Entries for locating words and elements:
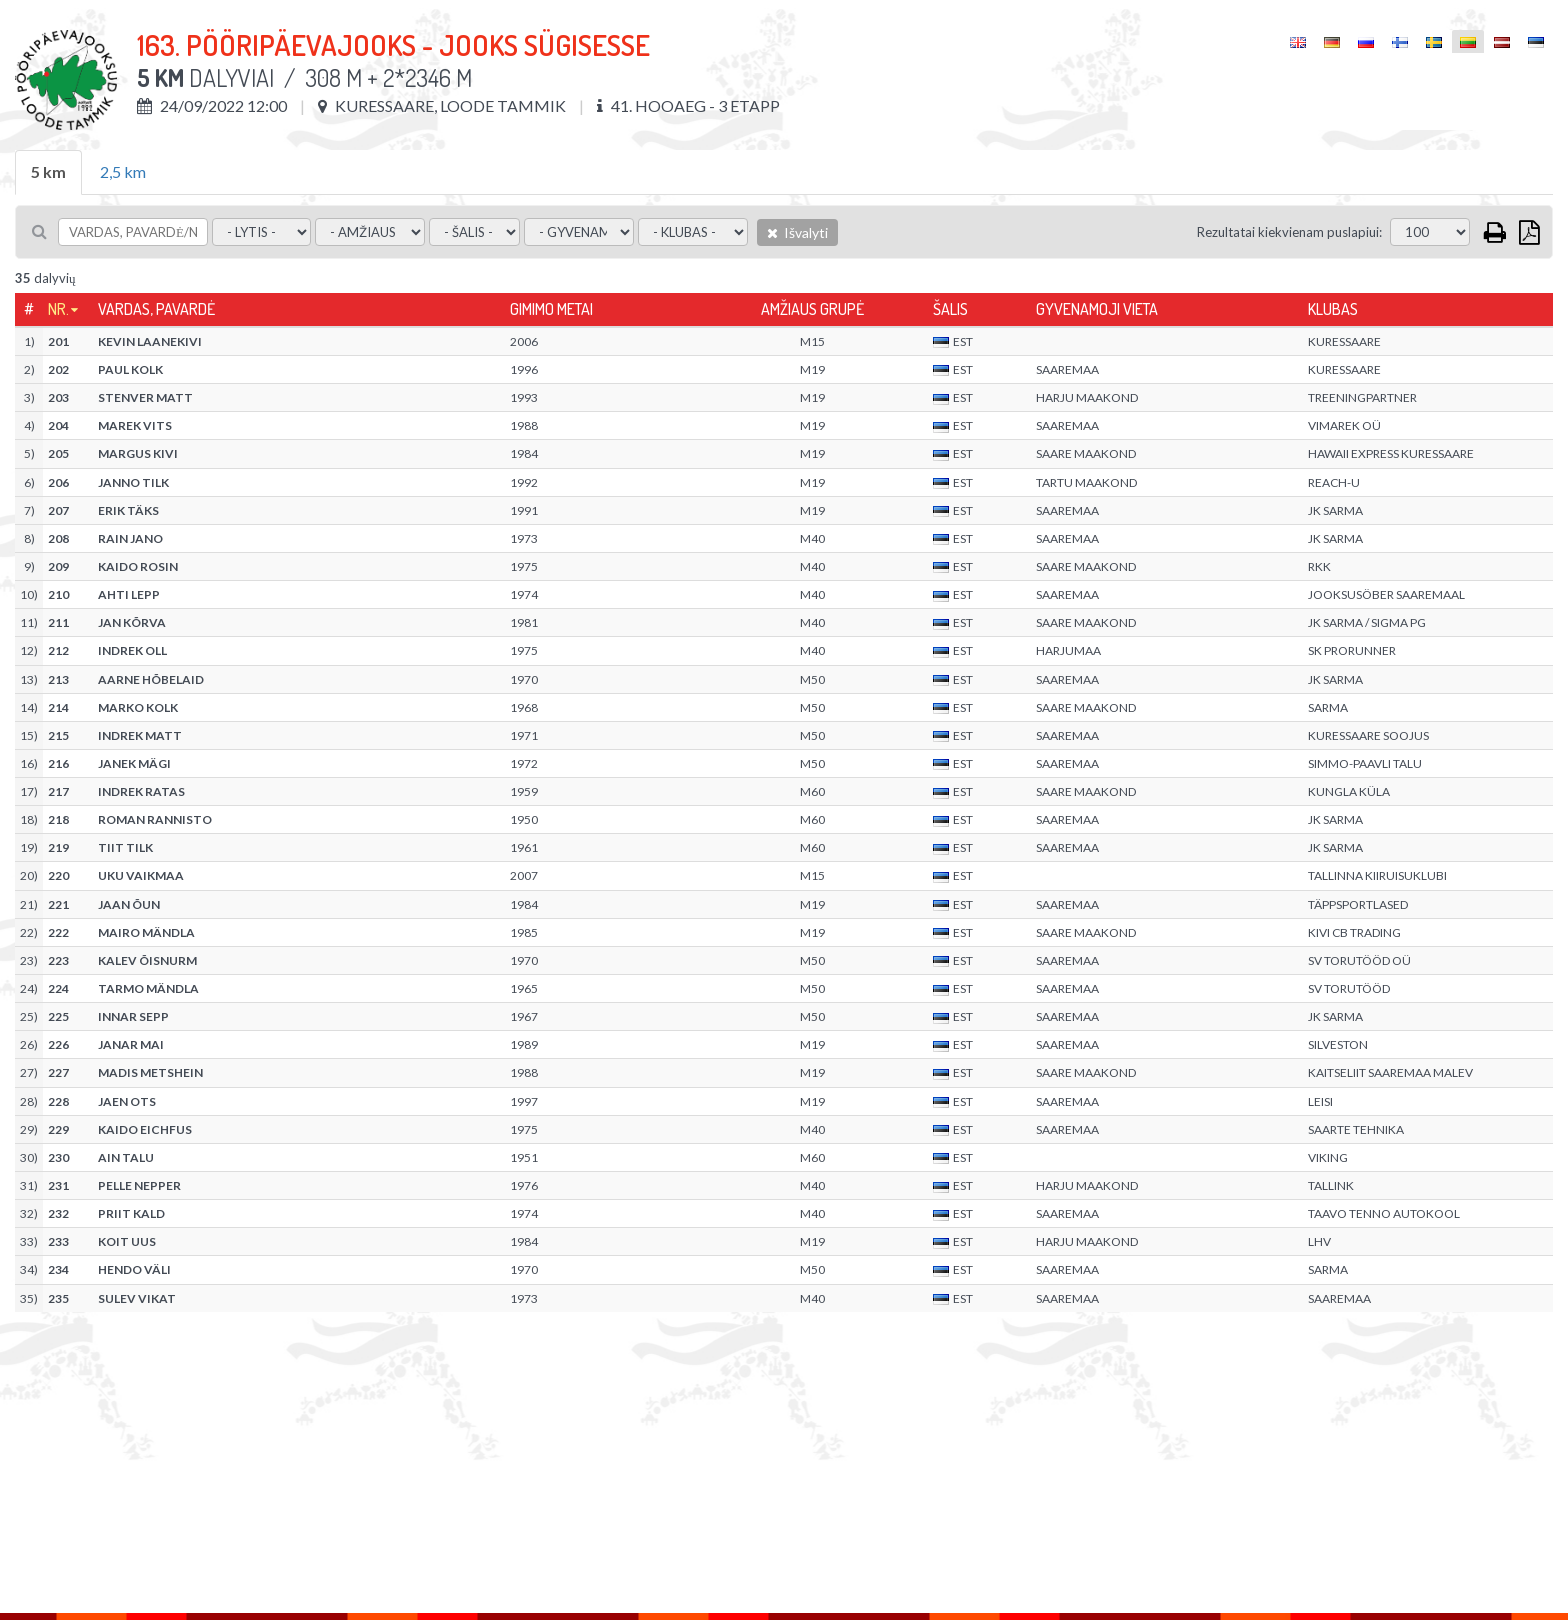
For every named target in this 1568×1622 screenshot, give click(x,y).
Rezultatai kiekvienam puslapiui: (1289, 232)
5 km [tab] (48, 171)
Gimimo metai (551, 309)
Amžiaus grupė (812, 309)
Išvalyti (797, 232)
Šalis (950, 309)
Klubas (1333, 309)
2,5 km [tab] (123, 171)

* **Directions**:
Rewrite the lines from the one containing "5 km [tab] (48, 171)" through the end of the entries, swapping "Klubas" for "Komanda" and leaving everything else as it is.

* **Output below**:
5 km [tab] (48, 171)
Gimimo metai (551, 309)
Amžiaus grupė (812, 309)
Išvalyti (797, 232)
Šalis (950, 309)
Komanda (1333, 309)
2,5 km [tab] (123, 171)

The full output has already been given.